Other considerations - we need to pay attention to the affected chromosome(s) and the testing method used
 
This ranking scheme should NOT be the sole factor used in assessing whether an embryo should be considered for transfer. The affected chromosome (or chromosomes) matter too, and there are also various chromosomal scoring systems that already exist. 
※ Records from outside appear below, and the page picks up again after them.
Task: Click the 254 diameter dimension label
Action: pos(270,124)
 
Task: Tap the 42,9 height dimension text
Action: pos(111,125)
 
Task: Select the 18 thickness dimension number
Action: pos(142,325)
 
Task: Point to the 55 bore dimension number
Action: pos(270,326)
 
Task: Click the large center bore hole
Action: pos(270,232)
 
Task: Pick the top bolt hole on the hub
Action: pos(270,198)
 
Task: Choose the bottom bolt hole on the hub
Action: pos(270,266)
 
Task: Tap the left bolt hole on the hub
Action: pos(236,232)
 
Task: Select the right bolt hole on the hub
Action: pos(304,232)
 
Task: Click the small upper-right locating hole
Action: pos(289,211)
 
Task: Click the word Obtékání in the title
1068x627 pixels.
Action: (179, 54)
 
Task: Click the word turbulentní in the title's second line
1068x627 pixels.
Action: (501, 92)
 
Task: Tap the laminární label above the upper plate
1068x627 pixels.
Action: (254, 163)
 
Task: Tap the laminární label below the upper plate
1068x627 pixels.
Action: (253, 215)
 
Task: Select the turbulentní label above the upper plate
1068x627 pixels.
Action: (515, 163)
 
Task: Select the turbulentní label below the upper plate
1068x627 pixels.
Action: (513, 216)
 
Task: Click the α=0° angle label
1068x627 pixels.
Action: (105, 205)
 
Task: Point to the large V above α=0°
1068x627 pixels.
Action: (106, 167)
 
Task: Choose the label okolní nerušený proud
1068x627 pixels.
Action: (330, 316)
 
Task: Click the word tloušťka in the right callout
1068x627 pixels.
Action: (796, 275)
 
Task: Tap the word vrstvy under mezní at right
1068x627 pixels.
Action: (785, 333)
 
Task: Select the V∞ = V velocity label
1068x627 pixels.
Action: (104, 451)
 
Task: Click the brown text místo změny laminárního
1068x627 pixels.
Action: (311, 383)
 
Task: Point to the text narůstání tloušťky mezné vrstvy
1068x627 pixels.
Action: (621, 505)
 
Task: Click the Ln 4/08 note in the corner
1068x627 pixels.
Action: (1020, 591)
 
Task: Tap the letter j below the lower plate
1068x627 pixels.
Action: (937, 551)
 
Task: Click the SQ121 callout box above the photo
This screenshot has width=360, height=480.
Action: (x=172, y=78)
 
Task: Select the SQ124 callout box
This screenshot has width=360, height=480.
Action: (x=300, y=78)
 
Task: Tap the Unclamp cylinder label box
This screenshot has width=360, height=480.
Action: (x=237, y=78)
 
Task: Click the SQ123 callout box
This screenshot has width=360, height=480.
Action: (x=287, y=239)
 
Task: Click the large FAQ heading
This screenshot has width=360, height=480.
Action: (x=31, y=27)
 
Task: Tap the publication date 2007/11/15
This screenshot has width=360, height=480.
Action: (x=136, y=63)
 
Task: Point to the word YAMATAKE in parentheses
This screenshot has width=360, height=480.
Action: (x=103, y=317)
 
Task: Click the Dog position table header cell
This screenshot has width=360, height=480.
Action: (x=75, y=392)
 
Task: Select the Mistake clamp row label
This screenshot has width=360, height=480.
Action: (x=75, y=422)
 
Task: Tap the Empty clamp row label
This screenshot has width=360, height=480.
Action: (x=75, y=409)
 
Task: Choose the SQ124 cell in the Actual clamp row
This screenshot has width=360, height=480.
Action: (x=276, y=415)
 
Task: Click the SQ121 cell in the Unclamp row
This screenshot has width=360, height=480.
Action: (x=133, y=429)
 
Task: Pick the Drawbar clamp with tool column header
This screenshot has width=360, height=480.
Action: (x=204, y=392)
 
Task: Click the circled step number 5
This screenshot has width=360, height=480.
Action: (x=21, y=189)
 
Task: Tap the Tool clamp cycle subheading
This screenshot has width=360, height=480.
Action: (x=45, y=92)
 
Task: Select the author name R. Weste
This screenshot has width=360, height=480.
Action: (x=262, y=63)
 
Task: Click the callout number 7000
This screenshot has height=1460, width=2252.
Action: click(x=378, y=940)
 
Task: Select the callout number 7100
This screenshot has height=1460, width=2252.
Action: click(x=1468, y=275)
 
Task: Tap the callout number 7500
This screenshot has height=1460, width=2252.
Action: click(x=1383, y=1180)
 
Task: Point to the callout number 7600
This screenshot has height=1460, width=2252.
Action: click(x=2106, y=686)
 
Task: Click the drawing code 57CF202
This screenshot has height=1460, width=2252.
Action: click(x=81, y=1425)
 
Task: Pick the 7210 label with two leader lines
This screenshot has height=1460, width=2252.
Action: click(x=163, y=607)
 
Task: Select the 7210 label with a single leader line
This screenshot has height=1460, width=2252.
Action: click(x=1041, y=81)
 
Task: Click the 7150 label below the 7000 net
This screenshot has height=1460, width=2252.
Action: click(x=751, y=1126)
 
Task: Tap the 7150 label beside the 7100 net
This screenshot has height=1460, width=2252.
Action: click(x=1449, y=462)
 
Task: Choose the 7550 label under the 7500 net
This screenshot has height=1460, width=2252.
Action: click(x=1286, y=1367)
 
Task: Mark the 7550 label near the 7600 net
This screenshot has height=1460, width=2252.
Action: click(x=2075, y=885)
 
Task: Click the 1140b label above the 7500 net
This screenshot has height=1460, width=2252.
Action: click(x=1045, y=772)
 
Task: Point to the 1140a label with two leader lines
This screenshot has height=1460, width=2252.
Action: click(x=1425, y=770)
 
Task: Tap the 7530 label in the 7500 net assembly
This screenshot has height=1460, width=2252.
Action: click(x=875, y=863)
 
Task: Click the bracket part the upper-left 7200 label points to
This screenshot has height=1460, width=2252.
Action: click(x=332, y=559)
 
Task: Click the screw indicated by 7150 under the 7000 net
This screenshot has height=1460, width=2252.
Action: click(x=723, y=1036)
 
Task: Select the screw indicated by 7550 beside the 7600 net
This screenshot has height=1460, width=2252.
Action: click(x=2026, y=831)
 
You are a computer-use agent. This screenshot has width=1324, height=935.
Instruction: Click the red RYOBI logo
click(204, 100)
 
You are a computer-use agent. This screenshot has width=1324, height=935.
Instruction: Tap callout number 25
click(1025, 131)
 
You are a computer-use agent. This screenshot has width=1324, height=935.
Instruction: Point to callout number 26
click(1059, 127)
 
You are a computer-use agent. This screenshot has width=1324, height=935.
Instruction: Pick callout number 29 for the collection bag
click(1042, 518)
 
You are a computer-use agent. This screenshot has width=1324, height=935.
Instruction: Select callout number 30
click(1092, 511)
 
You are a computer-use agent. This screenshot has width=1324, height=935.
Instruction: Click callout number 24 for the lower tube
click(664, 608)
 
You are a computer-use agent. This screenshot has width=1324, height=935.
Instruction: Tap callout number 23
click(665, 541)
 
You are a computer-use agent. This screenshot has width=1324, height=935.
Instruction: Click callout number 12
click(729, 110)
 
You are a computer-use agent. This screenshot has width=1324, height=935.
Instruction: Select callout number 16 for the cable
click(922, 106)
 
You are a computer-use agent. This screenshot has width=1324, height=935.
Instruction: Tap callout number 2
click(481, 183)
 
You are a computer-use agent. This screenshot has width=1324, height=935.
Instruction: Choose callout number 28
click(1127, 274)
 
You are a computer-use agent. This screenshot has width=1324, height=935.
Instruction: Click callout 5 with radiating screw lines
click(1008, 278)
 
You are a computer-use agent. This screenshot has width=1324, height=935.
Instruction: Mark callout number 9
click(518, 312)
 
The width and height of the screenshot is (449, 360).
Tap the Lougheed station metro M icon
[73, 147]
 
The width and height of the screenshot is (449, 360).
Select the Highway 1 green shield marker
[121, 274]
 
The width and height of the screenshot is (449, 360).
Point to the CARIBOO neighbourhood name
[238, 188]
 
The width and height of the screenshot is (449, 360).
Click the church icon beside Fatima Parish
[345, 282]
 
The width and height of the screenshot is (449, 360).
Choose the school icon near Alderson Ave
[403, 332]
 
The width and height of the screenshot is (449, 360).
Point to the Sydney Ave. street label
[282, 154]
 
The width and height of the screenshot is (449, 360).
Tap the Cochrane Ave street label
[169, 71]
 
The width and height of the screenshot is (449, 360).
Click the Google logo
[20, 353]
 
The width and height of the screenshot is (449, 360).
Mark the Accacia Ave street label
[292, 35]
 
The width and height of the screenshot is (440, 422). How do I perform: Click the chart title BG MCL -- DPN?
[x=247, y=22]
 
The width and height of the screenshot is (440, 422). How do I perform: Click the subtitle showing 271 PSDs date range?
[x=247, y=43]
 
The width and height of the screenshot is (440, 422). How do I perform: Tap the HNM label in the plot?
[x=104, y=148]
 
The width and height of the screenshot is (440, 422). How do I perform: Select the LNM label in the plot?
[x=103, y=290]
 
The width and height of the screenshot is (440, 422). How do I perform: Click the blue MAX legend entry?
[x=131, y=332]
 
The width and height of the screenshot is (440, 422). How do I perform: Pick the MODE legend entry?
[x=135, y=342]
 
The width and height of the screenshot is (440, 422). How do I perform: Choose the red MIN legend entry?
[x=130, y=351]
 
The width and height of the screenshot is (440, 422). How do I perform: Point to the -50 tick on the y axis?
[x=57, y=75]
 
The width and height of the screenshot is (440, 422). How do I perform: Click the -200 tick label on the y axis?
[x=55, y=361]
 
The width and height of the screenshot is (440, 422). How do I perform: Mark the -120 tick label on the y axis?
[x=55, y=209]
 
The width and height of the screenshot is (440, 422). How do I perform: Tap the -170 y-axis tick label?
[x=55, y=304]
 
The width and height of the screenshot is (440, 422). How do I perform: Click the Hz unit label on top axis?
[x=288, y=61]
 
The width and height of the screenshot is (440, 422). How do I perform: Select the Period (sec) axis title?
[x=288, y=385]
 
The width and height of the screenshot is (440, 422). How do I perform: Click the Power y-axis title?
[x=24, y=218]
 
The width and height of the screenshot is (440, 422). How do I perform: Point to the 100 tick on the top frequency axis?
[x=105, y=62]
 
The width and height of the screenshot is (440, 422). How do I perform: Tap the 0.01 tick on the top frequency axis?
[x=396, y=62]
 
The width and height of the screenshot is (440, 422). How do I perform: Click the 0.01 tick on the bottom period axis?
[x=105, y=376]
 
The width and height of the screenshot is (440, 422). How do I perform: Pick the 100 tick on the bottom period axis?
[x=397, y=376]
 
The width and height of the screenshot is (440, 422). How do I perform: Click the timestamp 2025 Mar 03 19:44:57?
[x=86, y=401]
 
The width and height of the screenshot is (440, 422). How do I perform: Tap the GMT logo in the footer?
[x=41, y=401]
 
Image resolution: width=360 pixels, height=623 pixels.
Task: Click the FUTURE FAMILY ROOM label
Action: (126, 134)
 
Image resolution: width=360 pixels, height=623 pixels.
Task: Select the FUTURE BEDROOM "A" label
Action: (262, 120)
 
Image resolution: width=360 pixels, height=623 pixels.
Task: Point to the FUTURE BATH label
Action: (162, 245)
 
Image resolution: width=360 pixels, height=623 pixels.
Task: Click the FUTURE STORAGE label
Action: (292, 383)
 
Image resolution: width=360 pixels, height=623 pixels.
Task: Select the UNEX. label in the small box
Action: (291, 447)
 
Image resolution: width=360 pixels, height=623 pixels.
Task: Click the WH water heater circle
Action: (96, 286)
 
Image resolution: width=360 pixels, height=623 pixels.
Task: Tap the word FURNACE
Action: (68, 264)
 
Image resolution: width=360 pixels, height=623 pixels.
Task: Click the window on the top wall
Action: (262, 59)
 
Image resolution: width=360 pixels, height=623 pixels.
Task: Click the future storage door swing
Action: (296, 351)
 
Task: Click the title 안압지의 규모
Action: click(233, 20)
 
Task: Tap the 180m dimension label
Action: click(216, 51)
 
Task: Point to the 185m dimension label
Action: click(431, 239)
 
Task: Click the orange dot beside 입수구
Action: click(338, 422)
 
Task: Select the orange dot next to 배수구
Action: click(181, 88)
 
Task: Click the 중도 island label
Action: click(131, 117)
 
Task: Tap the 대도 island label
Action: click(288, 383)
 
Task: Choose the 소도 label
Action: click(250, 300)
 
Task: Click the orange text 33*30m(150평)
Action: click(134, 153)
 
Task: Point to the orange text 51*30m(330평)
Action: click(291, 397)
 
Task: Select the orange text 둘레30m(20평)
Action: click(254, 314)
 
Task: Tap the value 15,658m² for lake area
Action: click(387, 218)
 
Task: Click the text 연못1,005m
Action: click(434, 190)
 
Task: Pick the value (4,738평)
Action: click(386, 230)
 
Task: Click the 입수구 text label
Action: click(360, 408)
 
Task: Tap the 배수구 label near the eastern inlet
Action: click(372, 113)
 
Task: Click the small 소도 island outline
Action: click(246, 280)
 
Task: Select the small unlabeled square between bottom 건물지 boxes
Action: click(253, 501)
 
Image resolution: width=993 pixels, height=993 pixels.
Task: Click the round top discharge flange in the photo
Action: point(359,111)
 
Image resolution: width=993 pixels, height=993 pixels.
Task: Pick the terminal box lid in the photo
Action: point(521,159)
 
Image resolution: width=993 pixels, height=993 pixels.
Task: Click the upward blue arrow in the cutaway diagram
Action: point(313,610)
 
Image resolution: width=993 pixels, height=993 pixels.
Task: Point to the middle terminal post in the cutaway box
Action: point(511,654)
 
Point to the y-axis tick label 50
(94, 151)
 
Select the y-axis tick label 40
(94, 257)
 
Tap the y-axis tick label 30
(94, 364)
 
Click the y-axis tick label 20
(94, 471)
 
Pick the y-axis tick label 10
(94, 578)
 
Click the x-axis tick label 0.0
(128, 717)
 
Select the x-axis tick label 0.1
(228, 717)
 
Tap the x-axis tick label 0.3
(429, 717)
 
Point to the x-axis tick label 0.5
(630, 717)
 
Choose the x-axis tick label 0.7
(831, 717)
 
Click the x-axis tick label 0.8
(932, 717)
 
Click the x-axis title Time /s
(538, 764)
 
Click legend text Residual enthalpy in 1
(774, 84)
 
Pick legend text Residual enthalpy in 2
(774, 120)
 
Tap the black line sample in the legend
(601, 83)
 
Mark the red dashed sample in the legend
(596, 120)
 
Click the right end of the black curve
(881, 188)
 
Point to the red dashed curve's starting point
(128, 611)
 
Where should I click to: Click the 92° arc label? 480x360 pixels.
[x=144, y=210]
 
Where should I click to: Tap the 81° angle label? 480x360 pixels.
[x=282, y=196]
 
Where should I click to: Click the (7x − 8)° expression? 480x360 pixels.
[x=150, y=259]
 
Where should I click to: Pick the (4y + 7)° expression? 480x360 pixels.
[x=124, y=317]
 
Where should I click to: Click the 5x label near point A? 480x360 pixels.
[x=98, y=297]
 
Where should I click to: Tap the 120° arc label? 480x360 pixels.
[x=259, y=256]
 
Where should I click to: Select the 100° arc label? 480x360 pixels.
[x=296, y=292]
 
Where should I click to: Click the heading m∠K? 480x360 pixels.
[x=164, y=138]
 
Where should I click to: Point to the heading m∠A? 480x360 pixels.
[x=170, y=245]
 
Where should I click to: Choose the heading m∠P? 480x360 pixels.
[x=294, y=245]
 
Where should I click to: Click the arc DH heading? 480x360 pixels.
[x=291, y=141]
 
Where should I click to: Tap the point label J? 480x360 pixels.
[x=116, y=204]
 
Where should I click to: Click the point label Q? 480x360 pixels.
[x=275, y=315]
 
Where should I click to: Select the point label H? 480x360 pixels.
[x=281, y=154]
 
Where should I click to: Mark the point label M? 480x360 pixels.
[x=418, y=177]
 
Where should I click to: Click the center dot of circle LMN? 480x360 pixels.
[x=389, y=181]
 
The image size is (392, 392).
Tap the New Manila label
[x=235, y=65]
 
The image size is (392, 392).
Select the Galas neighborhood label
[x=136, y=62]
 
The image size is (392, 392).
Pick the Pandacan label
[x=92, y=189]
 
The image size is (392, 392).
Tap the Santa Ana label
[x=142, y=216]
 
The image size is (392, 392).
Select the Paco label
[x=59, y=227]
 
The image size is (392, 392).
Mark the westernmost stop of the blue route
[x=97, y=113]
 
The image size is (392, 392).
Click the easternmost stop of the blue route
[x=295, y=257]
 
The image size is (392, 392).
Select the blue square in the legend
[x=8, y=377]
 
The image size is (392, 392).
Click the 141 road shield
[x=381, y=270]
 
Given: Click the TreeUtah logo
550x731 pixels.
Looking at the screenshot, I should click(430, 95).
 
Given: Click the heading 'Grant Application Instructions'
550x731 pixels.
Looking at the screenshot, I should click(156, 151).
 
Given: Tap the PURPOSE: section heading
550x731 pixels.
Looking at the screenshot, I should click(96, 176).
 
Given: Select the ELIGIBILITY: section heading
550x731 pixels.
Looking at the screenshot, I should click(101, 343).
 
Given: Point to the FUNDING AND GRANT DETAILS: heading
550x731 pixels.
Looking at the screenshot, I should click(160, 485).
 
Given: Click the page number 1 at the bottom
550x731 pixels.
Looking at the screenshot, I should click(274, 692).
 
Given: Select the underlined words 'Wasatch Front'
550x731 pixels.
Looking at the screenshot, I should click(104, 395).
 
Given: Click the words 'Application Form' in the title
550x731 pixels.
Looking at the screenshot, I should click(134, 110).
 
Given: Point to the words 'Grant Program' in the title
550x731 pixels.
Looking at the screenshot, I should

You may know that the typical human cell has 23 pairs of chromosomes of varying sizes that make for 46 total chromosomes, as shown in the image below. With the exception of the “sex chromosomes” that determine the sex of the fetus, the chromosomes are referred to by number.

human karyotype

Image credit: U.S. National Library of Medicine

For example, according to this chromosomal scoring system, if a mosaic embryo has an extra chromosome “1” in 40% of its cells, that is preferable for transfer when compared to a mosaic embryo that has an extra chromosome “18” in 40% of its cells. This chromosomal scoring system was developed by looking at whether “adverse outcomes” occur when there is an aneuploidy for a specific chromosome number. Examples of adverse outcomes are miscarriage or a child being born with special medical needs or intellectual disability. The big takeaway here is that when deciding whether to transfer a mosaic embryo, it is important to consider both the type of mosaic embryo AND the affected chromosome(s). 
 
Different labs use different technologies and different percentage “cutoffs” when reporting whether a mosaic embryo is considered to have a “high” or “low” percentage of aneuploid cells. The conclusion by Mourad et al. that an embryo is preferred for transfer if <50% of its cells are aneuploid only applies when the lab used a 50% cutoff and Next Generation Sequencing to carry out PGT-A. To determine whether the rankings put forth by Mourad et al. are relevant in analyzing one’s mosaic embryos, it is important to know what testing method was used. 
 
A patient’s testing report may mention both the cutoff and the technology used for PGT-A, but it is also possible to request this information by asking to speak with a genetic counselor at the lab. Additionally, you might find some reassurance in speaking to an independent genetic counselor, where you can spend the time considering all the factors that might go into a transfer decision. 
 
The ranking system presented by Mourad et al. may be able to help fertility patients prioritize some mosaic embryos over others if they only have mosaic embryos available for transfer. This paper provides a taste of the literature that genetic counselors in the fertility space consider on a daily basis. Anyone who is considering how to handle their mosaic embryos should seek advice from a genetic counselor who is committed to staying current with the ever-evolving pipeline of new information. Genetic counselors specialize in helping each patient make sense of the data, the specific risks that might be present for their embryo(s), their feelings about other testing options or fertility options that are on the table for them. After consideration of all these factors, the patient should be in a position to make a decision that feels right to them. If you need a genetic counselor in your corner, consider Advocate Genetics!
 

Disclaimer:  Please keep in mind that the information provided here is not meant to be a medical opinion about your specific case. The problems of every patient are unique and should be addressed by their physician or other health-care professionals in an individual conversation. You are welcome to bring up questions inspired by this blog post with your medical team. However, no one should use this blog as a source of medical care.